Estaba paralizado. Pensaba rápidamente, como delirando, con imágenes. Quería comprender, resolver. No podía.

Lento y determinado, cruzó el cuarto, abrió la puerta, siguió las interminables galerías, subió la escalera de caracol y entró en su cuarto, a oscuras. Cerró con llave la puerta. Encendió la luz.

Tenía la impresión de haber caminado como un sonámbulo, como un fantasma.

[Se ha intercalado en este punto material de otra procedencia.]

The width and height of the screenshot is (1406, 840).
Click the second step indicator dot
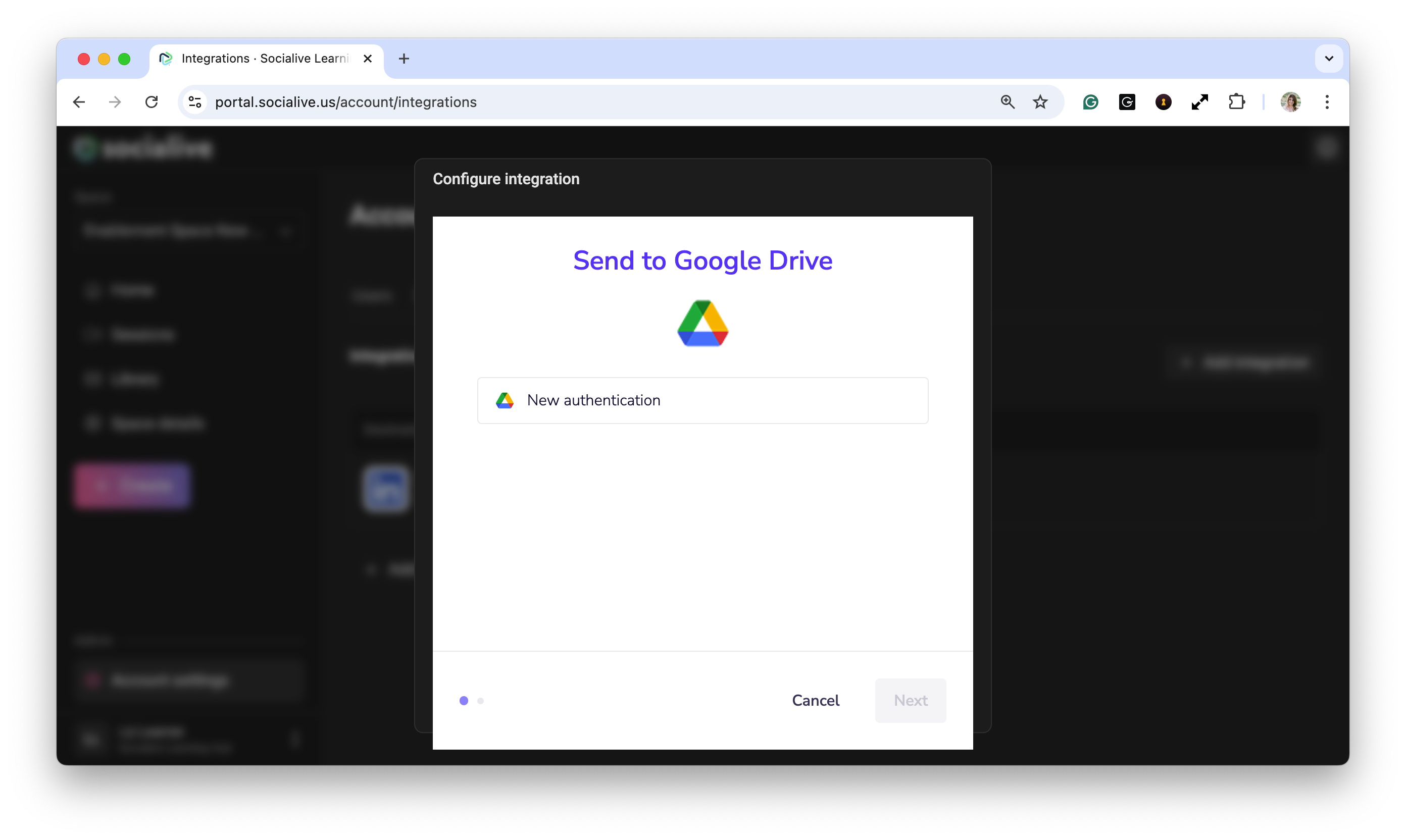click(x=480, y=701)
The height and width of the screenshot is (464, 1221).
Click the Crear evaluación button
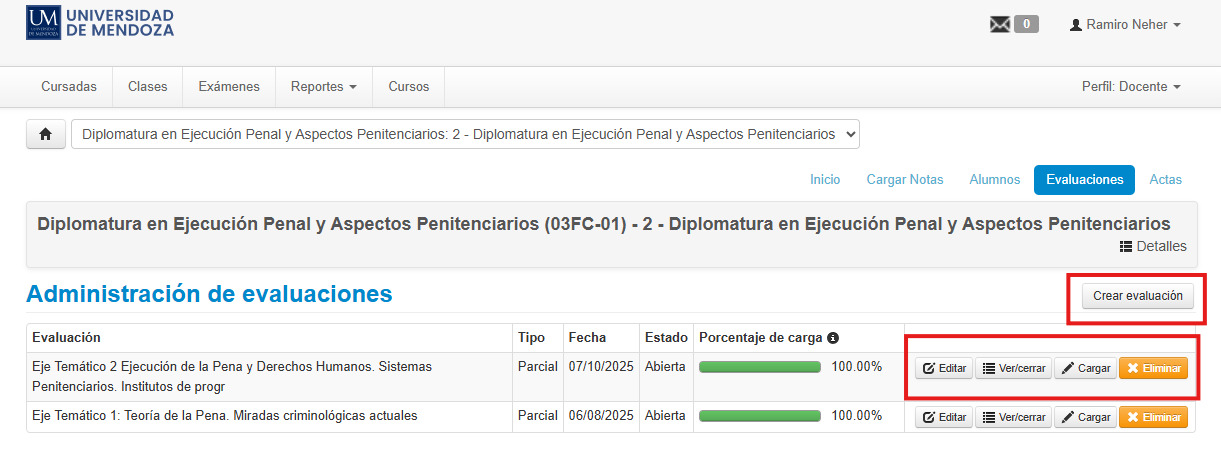pos(1137,296)
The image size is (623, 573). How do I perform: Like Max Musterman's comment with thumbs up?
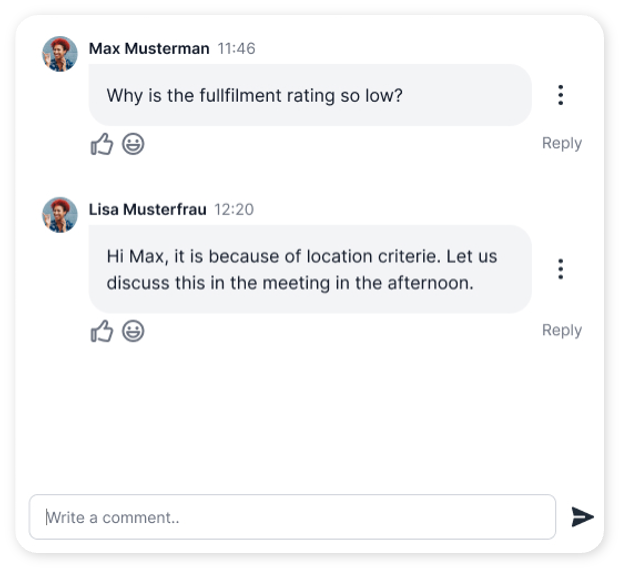[x=102, y=145]
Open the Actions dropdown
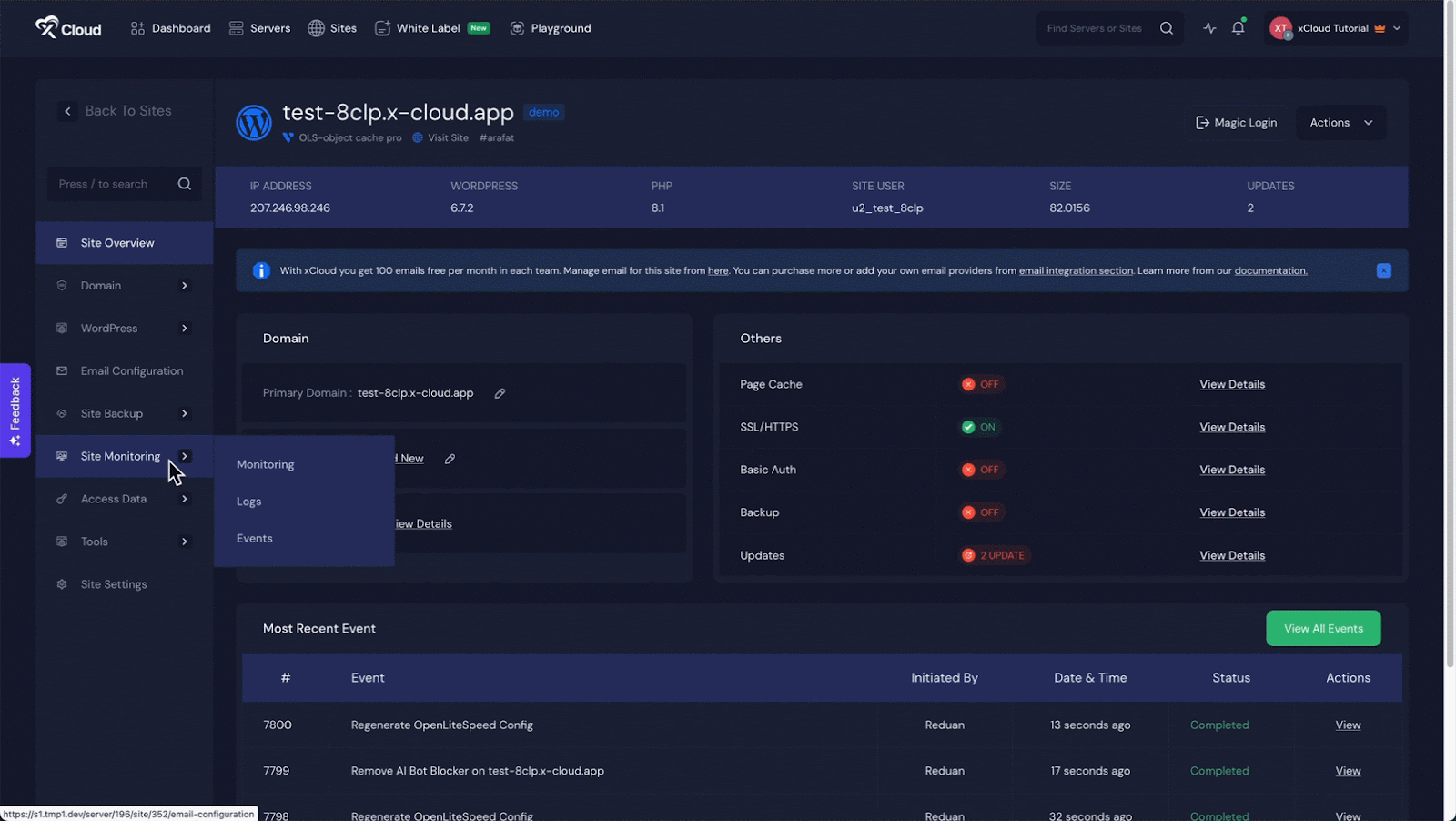Image resolution: width=1456 pixels, height=821 pixels. [1340, 122]
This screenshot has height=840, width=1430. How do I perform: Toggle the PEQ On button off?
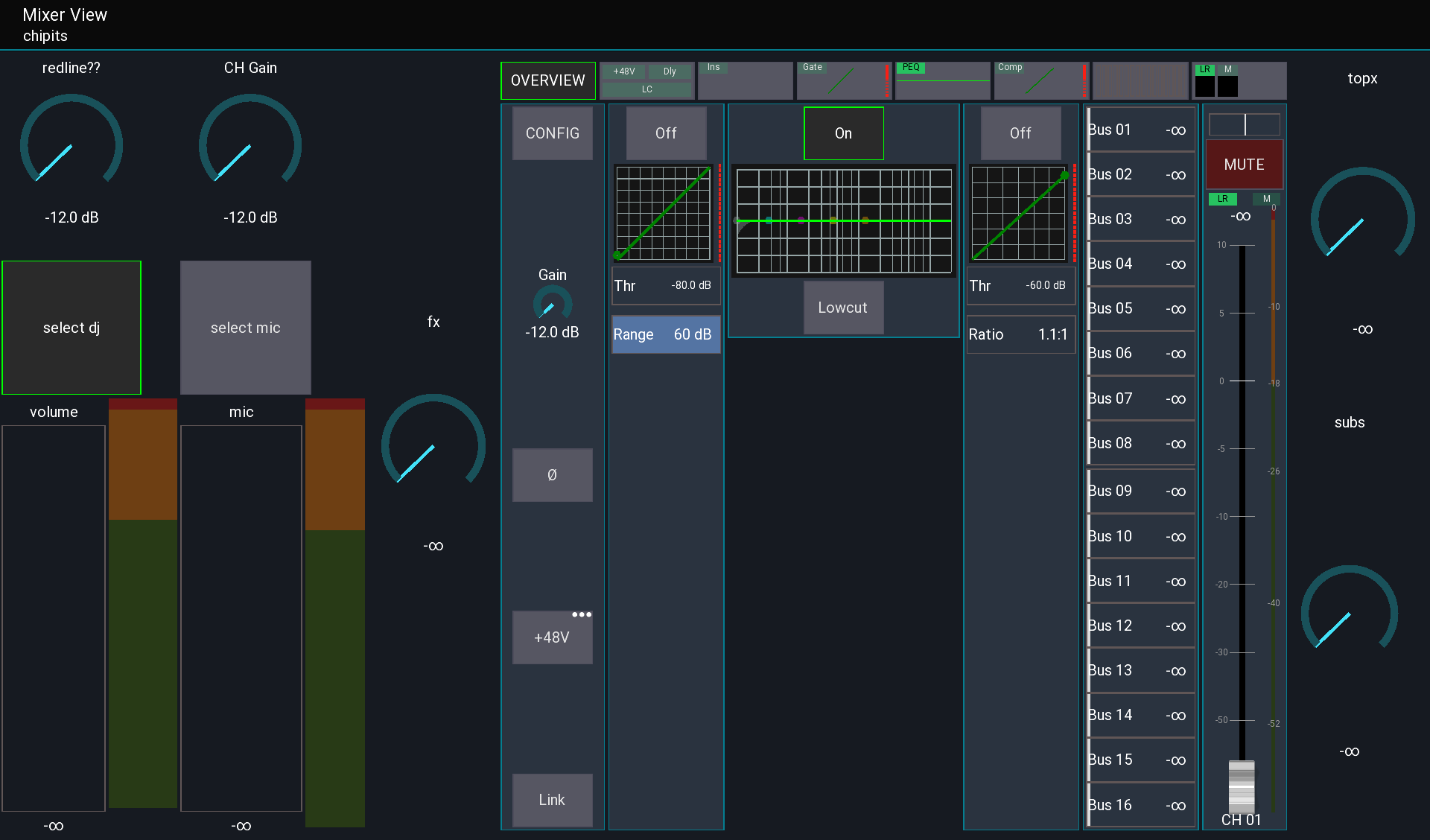[842, 133]
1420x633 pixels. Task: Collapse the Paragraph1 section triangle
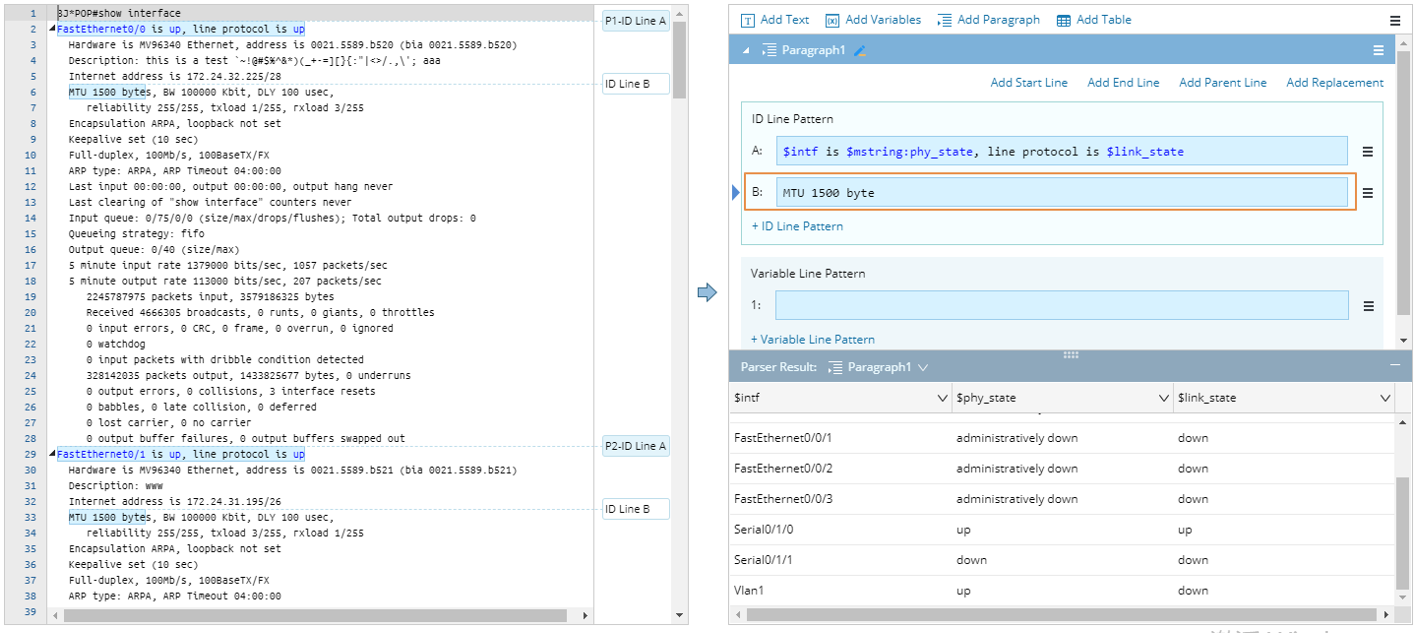(745, 50)
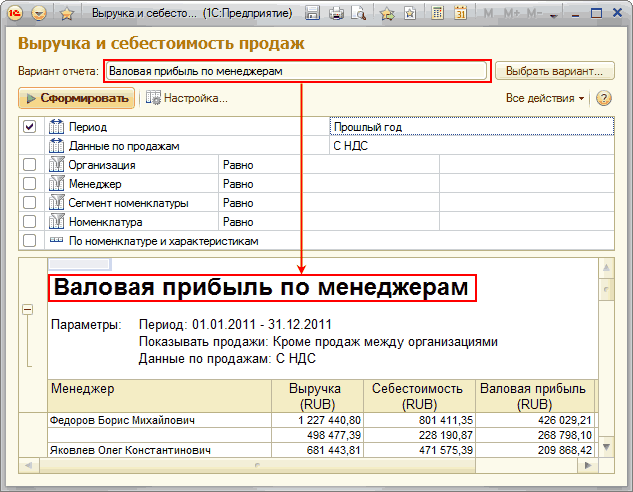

No sentía sueño, ni cansancio, ni dolores; no sentía su cuerpo; aguardaba. Tomó la pistola con la mano izquierda y extendió la derecha. La vio temblar.

En ese momento —¿o mucho después?— golpearon a la puerta.

Eso era lo que aguardaba. Sin embargo, no se atemorizó. Después de un pesadilla, ese golpe lo despertaba. En él reconoció la realidad, jubilosamente. Nevers, como tantos hombres, murió ignorando que su realidad era dramática.

Dejó la pistola sobre la mesa y fue a abrir. Entró Kahn, el guardia. Había visto luz en el cuarto, y «venía a conversar».

Kahn, respetuosamente, se mantenía de pie, junto a la mesa. Nevers tomó la pistola y cuando dijo que tenía que desarmarla y limpiarla se le escapó un tiro. Sospecho que luego de la breve, tal vez, heroica representación ante Castel entrevió posibles consecuencias. Sus nervios no resistieron.